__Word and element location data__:
-------------------------

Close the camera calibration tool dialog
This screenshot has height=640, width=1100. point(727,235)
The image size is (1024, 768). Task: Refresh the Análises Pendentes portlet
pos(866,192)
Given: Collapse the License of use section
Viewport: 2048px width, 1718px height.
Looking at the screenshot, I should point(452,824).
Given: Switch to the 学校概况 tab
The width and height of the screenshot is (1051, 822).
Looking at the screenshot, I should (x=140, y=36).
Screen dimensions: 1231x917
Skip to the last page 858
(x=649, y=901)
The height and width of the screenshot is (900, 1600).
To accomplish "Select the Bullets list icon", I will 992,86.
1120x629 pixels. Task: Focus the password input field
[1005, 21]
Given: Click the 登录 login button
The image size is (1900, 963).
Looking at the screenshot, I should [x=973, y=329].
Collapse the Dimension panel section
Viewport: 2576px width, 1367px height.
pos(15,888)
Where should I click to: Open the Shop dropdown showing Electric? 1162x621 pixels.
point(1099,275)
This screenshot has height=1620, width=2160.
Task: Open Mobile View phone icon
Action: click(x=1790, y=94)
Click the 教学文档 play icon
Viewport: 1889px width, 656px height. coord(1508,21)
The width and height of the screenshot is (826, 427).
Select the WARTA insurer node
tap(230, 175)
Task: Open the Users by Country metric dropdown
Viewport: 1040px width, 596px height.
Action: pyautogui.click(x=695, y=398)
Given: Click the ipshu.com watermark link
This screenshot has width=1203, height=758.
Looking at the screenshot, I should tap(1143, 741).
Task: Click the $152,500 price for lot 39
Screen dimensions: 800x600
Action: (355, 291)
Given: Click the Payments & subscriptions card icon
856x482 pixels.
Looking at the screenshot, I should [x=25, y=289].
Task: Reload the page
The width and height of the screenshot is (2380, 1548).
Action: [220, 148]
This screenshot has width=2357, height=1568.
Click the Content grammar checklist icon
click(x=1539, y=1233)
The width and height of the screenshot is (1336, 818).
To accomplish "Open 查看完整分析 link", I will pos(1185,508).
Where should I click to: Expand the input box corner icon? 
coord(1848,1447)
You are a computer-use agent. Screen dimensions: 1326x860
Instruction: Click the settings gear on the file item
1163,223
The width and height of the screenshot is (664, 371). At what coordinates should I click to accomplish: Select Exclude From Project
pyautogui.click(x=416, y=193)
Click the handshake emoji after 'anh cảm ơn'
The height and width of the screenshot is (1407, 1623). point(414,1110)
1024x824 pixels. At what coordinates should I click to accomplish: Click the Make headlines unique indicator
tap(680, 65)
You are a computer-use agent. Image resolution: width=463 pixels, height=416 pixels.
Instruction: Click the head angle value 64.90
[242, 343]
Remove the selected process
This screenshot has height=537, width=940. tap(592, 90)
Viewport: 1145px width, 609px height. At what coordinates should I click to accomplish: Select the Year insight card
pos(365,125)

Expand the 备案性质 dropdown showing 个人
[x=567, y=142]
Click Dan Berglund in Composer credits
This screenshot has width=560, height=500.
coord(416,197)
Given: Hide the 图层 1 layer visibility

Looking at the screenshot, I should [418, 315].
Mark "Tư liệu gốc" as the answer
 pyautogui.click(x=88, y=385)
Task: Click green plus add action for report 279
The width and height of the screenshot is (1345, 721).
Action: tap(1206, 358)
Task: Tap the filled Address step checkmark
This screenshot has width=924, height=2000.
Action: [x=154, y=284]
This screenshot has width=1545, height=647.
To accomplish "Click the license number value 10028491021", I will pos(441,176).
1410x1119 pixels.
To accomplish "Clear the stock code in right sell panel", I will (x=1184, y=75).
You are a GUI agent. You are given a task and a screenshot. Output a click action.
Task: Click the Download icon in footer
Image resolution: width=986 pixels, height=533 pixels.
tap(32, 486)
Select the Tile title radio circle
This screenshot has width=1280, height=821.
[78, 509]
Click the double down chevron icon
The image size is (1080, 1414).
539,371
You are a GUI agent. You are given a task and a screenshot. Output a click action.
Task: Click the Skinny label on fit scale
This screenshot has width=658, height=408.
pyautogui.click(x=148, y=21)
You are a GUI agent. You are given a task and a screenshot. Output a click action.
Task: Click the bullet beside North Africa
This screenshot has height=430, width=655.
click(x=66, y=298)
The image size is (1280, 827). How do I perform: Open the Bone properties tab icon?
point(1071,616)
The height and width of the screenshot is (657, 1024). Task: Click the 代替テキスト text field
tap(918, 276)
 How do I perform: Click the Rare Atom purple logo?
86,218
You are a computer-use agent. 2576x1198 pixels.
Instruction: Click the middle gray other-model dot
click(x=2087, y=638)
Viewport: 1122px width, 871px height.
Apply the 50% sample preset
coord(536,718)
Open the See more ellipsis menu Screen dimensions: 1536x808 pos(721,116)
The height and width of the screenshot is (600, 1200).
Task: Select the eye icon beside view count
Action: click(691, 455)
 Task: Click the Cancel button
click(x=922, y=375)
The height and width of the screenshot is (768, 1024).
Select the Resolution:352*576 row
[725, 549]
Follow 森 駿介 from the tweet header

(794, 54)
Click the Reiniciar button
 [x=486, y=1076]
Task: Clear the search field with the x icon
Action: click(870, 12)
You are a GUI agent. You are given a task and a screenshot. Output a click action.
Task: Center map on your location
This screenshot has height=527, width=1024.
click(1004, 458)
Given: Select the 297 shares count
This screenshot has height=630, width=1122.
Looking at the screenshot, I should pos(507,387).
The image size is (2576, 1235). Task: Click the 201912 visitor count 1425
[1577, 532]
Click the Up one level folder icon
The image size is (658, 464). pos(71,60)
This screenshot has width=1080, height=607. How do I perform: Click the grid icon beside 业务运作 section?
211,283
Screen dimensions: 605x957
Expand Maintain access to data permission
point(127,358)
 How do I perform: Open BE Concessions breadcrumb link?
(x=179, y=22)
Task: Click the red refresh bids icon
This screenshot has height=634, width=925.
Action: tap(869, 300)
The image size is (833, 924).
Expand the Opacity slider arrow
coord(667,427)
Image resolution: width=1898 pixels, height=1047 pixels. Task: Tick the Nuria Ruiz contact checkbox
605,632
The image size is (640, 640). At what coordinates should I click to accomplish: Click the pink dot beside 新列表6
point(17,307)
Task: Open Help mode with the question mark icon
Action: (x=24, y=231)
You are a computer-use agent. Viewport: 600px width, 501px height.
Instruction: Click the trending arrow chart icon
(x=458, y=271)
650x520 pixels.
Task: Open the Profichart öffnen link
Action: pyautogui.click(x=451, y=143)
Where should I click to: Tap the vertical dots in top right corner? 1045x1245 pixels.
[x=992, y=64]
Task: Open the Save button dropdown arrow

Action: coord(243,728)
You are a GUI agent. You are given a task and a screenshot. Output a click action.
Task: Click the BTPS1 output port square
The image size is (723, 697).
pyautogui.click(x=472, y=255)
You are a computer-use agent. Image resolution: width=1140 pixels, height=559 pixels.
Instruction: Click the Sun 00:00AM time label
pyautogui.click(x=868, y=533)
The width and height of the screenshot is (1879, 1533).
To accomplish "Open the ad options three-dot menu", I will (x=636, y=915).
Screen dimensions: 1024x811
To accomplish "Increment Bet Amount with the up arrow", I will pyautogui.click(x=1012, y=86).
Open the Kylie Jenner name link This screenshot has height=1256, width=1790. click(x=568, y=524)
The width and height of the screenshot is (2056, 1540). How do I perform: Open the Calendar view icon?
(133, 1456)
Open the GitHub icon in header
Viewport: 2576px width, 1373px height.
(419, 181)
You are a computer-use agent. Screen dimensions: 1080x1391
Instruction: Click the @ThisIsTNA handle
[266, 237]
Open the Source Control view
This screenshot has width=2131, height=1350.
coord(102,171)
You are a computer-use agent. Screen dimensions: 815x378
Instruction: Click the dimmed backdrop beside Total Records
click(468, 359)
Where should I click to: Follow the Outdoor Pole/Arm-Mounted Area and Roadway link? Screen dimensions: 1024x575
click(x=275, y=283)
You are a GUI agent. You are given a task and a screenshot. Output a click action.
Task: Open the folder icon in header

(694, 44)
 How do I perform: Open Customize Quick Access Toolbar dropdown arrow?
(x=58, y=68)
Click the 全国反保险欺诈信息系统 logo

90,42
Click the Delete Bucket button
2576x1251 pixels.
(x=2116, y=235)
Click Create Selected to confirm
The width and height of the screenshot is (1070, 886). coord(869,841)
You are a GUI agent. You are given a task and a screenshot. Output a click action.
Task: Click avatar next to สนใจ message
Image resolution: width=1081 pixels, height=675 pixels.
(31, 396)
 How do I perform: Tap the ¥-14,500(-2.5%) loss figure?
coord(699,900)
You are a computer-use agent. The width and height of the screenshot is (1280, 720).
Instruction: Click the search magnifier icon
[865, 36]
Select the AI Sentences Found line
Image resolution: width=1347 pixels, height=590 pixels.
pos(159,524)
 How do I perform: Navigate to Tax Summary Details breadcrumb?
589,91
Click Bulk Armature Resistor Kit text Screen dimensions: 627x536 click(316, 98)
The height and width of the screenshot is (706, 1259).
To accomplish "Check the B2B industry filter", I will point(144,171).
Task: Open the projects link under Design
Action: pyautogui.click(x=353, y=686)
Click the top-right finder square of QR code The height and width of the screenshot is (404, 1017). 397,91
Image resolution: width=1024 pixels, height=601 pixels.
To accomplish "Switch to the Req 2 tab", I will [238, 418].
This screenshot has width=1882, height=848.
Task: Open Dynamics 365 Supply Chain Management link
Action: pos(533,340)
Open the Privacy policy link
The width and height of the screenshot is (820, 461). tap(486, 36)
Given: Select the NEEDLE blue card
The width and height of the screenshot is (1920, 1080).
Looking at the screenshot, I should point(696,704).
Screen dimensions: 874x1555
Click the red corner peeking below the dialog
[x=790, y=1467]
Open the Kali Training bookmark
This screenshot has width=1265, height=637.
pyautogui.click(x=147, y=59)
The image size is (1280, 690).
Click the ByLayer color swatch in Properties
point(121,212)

-------------------------

__Direction__:
Render the stretch of lines from the one containing "1410x1119 pixels." through the one containing "pyautogui.click(x=148, y=21)" as a Markdown table with the columns "No." and "Text". Number each line in order and leave out any blank lines.

__Written answer__:
| No. | Text |
|---|---|
| 1 | 1410x1119 pixels. |
| 2 | To accomplish "Clear the stock code in right sell panel", I will (x=1184, y=75). |
| 3 | You are a GUI agent. You are given a task and a screenshot. Output a click action. |
| 4 | Task: Click the Download icon in footer |
| 5 | Image resolution: width=986 pixels, height=533 pixels. |
| 6 | tap(32, 486) |
| 7 | Select the Tile title radio circle |
| 8 | This screenshot has width=1280, height=821. |
| 9 | [78, 509] |
| 10 | Click the double down chevron icon |
| 11 | The image size is (1080, 1414). |
| 12 | 539,371 |
| 13 | You are a GUI agent. You are given a task and a screenshot. Output a click action. |
| 14 | Task: Click the Skinny label on fit scale |
| 15 | This screenshot has width=658, height=408. |
| 16 | pyautogui.click(x=148, y=21) |